Free my wife, pleads Hassan husband
The husband of charity chief Margaret Hassan, kidnapped at gunpoint in Baghdad yesterday, made an emotional plea for her release today.
“I would like to tell the kidnappers that we are in the holy month of Ramadan and my wife has been helping Iraq since 30 years and loved this country,” Tahseen Ali Hassan said on Al-Arabiya satellite television.
”In the name of humanity, Islam and brotherhood, I appeal to the kidnappers to free her because she has nothing to do with politics.”
He said his wife – who has Irish, British and Iraqi citizenship - had not received threats and the kidnappers had not contacted anyone with any demands.
Mrs Hassan, in her early 60s, heads Care International’s operations in Iraq and the humanitarian organisation suspended operations in country today
She was seized early yesterday on her way to work in western Baghdad after gunmen blocked her route and dragged the driver and a companion from the car, her husband said.
Mrs Hassan is among the most widely-known humanitarian officials in the Middle East and is also the most high-profile figure to fall victim to a wave of kidnappings sweeping Iraq in recent months.
The Arab television station Al-Jazeera broadcast a brief video showing Mrs Hassan, wearing a white blouse and appearing tense, sitting in a room with bare white walls.
An editor at the station, based in Qatar, said the tape contained no audio. It did not identify what group was holding her and contained no demand for her release.
Iraqi officials refused comment on the case, citing the need for security to protect her life.
Mrs Hassan has lived in Baghdad for 30 years, helping supply medicines and other humanitarian aid and speaking out about Iraqis’ suffering under international sanctions during the 1990s.
Early today, Care Australia, which co-ordinates the international agency’s Iraq operations, announced it had suspended operations because of the abduction, but it said staff would not be evacuated. It was unclear how many non-Iraqis work for Care in Iraq.
Many non-governmental organisations began withdrawing international staff after attacks on foreigners and their institutions began in earnest in the summer of 2003.
“Our staff are not operating currently there. They’re certainly not working there now in light of the current situation,” said Robert Glasser, Care Australia’s chief executive officer.
Kidnappings have added new pressure on US and Iraqi forces already struggling to combat a virulent Sunni Muslim insurgency in central and northern areas of the country. US officials are trying to train and equip Iraqis to assume a greater security role.

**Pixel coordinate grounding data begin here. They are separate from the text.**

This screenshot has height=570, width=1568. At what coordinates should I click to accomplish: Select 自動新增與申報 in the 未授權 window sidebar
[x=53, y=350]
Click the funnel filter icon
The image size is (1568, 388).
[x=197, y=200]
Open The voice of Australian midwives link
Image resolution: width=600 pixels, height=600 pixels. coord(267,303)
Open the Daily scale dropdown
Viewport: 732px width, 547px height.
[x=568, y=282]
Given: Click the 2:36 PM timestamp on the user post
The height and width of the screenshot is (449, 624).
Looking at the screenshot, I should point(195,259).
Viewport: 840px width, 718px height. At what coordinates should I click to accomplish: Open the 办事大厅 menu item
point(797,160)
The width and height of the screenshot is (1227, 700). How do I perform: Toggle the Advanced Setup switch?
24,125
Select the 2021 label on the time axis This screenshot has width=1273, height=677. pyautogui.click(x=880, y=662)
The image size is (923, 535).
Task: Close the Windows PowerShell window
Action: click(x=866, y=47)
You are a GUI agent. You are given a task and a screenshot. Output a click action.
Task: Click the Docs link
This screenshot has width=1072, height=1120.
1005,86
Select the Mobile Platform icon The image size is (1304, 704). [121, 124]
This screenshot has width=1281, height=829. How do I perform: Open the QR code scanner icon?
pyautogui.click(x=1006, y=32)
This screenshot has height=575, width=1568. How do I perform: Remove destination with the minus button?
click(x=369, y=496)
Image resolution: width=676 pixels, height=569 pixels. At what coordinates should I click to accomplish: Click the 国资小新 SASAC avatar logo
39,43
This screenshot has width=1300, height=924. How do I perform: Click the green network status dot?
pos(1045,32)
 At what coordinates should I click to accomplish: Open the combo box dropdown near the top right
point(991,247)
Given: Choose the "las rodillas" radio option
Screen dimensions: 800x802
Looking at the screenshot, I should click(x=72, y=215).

However, the American general in charge of protecting Baghdad said the city is still far short of the numbers of Iraqi policemen needed to secure the city and the force will not be up to strength in time for national elections in January.
Major General Peter Chiarelli said Baghdad needs 25,000 police. Now the city counts 15,000 police – most of whom have had just eight weeks of training.
Militants have kidnapped at least seven other women over the past six months, but all were later released.
Last month, Italian aid workers Simona Torretta and Simona Pari, both 29, were kidnapped from their Baghdad offices. They were released after three weeks in captivity after it was alleged that a $1m (€795,100) ransom was paid.
By contrast, at least 30 male hostages have been killed.
Mrs Hassan’s abduction occurred less than two weeks after a video posted on an Islamic website showed the beheading of British hostage Ken Bigley.
Care said Mrs Hassan was born in Britain, but the Department of Foreign Affairs and the British foreign office said she was born in Ireland. When the kidnappers sent the tape to Al-Jazeera, they said they had abducted a “British aid worker”, according to the station.
Astrid van Genderen Stort, spokeswoman for the UN High Commissioner for Refugees, said it was up to each non-governmental organisation whether to keep staff in Iraq.
“The kidnapping of the Italian and Iraqi women only a while ago should have alerted others even more as to the dangers of operating in Iraq,” she said.